REQUIREMENT: Nothing in the records may be altered. Repeat them in full.

Records drawn from a dataset

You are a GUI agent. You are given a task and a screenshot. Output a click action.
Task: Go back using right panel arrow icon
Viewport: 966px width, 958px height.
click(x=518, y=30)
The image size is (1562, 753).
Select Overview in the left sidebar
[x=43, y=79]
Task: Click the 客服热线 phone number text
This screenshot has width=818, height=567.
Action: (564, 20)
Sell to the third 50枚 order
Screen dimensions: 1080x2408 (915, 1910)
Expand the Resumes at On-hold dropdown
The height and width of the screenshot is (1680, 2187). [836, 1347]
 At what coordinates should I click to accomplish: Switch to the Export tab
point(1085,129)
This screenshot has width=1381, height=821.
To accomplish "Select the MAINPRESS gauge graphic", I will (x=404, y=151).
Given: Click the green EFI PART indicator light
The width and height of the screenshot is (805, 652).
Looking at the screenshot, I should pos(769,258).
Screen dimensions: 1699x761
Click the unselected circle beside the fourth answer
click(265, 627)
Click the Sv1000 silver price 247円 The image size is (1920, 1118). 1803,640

TASK RESPONSE:
You are a GUI agent. You are given a task and a screenshot. Output a click action.
Task: Go back using right panel arrow icon
Viewport: 966px width, 958px height.
click(x=518, y=30)
The image size is (1562, 753).
Select Overview in the left sidebar
[x=43, y=79]
Task: Click the 客服热线 phone number text
This screenshot has width=818, height=567.
Action: (564, 20)
Sell to the third 50枚 order
Screen dimensions: 1080x2408 (915, 1910)
Expand the Resumes at On-hold dropdown
The height and width of the screenshot is (1680, 2187). [836, 1347]
 At what coordinates should I click to accomplish: Switch to the Export tab
point(1085,129)
This screenshot has width=1381, height=821.
To accomplish "Select the MAINPRESS gauge graphic", I will (x=404, y=151).
Given: Click the green EFI PART indicator light
The width and height of the screenshot is (805, 652).
Looking at the screenshot, I should pos(769,258).
Screen dimensions: 1699x761
Click the unselected circle beside the fourth answer
click(265, 627)
Click the Sv1000 silver price 247円 The image size is (1920, 1118). 1803,640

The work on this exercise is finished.